Dann wird es grün, und es geht im Schneckentempo weiter - bis zur nächsten roten Ampel, wo sofort wieder jemand mit einem Wischgerät ans Auto kommt und sich ungefragt an der Scheibe zu schaffen macht. Diesmal ein durch alle Weichteile gepiercter Punk, der offensichtlich so zugedröhnt ist, dass er für die halbe Scheibe drei Ampelphasen benötigt und der Stau hinter einem unter einem Hup-Crescendo immer länger wird. Für kurze Zeit möchte man am liebsten wie Michael Douglas in „Falling Down" einfach das Auto stehen lassen und ganz gehörig eine Runde ausflippen.

An der nächsten Ampel kann man durchatmen: Endlich keine Scheibenwischmafia, stattdessen geben aber einige Freaks ein paar Showeinlagen zum Besten. Zwischen den Autos tänzelnd jongliert der eine, ein anderer spuckt Feuer. Applaus! Geld wollen aber auch diese Typen.

Um dem ganzen Wahnsinn an der nächsten Ampel zu umgehen, versucht man diesmal noch schnell bei kirschgrün über die Kreuzung zukommen - und plötzlich ist schon wieder das grelle rote Licht im rechten Augenwinkel zu sehen!

Nach einiger Zeit ist man endlich bei der Videothek angelangt, aber weit und breit ist kein Parkplatz zu finden. Am Straßenrand stehen wie Huren aufgereiht und um Freier buhlend all die münzenfressenden Monsterparkuhren, die gefüttert werden wollen. Aber selbst in der zweiten Reihe sind die Autos schon wie bei „Tetris" im neunten Level angeordnet, so dass man mit eingeklapptem Rückspiegel millimetergenau an den Fahrzeugen herumzirkeln muss.
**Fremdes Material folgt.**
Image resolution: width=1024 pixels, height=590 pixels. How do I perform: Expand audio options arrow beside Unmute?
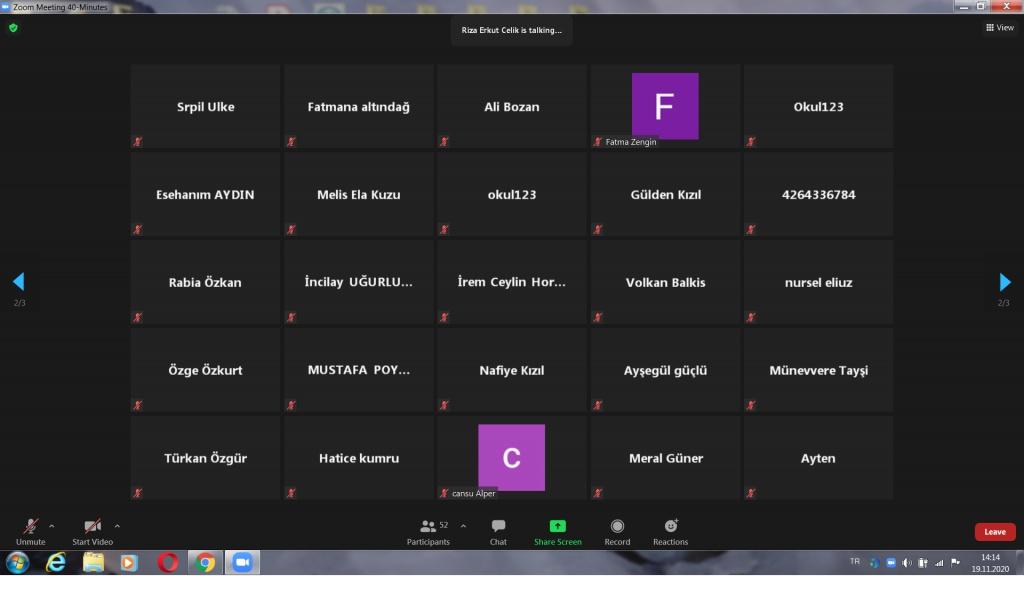52,525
Und während man immer wieder um den Block fährt, errechnet man, wie viel Lebenszeit so drauf geht, wenn man täglich 30 Minuten einen Parkplatz sucht. Das macht bei einer Lebenserwartung von mittlerweile 100 Jahren und Führerschein mit 18 immerhin fast 2 Jahre!
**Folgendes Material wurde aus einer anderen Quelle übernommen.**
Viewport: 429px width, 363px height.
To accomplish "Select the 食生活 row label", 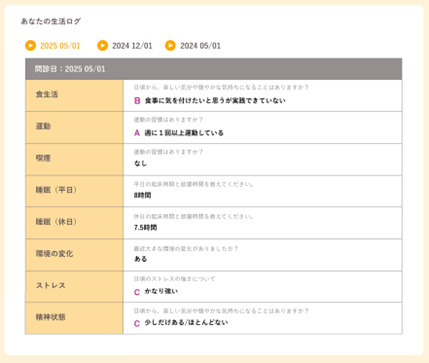I will 74,96.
Endlich wird eine winzige Lücke frei, in die man sich schräg hineinquetscht und dabei leicht die lackierte Stoßstange eines anderen Fahrzeugs berührt. Eine aus dem Fenster herausguckende gelangweilte Oma schreibt sich prompt das Nummernschild auf und droht mit einer gehörigen Anzeige wegen Fahrerflucht. Der Besuch in der Videothek dauert keine zwei Minuten, aber als man zurückkommt, steht schon eine Dame vom Ordnungsamt (ja: mit lila gefärbten Haaren!) vor dem Auto und schreibt mit zusammengekniffenem Mund einen Strafzettel. „Halli Hallo! Ich war eben nur mal kurz da drin!" ruft man von weitem! Aber die Dame plustert sich auf und murmelt etwas davon, dass so nicht geht, weil das eine Feuerwehreinfahrt ist und wenn das jeder machen würde und davon, dass sie schon einen Abschleppdienst benachrichtigt hätte, und dass das ganz schön teuer werden würde…
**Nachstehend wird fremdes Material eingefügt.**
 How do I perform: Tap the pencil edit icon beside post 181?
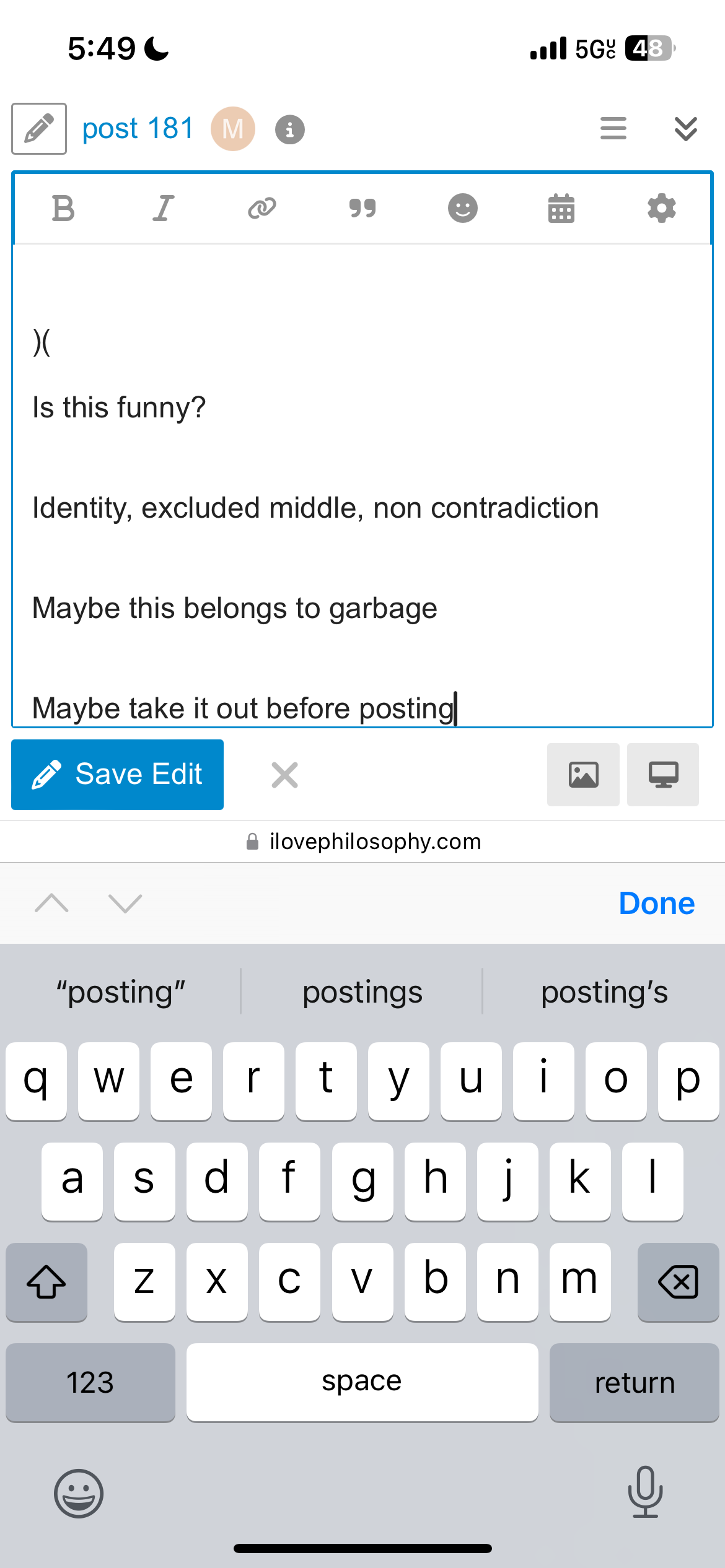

Eine halbe Stunde später und viele Euro ärmer macht man sich auf den Heimweg. Da aber die Tankanzeige blinkt, wird zuvor noch schnell eine Tankstelle aufgesucht. Man hält den Zapfrüssel in die Öffnung und drückt ab. Peng! Und schon rotieren die Ziffern auf der Zapfsäule, wie die Fruchtsymbole eines einarmigen Banditen, nur dass man hier nix gewinnen kann. Nachdem der SUV das Monatsgehalt eines nach Mindestlohn bezahlten Briefzustellers verschluckt hat, holt man sich an der Kasse seine Rabattpunkte für den Nasenhaarschneider und Akku-Schrauber und beginnt die Rückfahrt. Die Ampelszenerie der Hinfahrt wiederholt sich, jedoch mit dem Unterschied, dass an der dritten Ampel das Handy klingelt: „Hallo Schatz, wo bleibst Du denn?" tönte es ins Ohr, zum antworten kommt man aber nicht mehr, da ein Wachtmeister aus dem Polizeiwagen vor einem die rote Kelle herausschwenkt, man rechts ranfahren und ein Verwarngeld für das Telefonieren am Steuer zahlen muss.

Irgendwann ist man aber zu Hause und gibt der Freundin das Video. „Och Menno! Du hast den falschen Film mitgebracht. Das ist ‚Bourne Verschwörung', der neue Film mit Matt Damon ist aber ‚Bourne Ultimatum', kannst Du bitte noch mal losfahren?"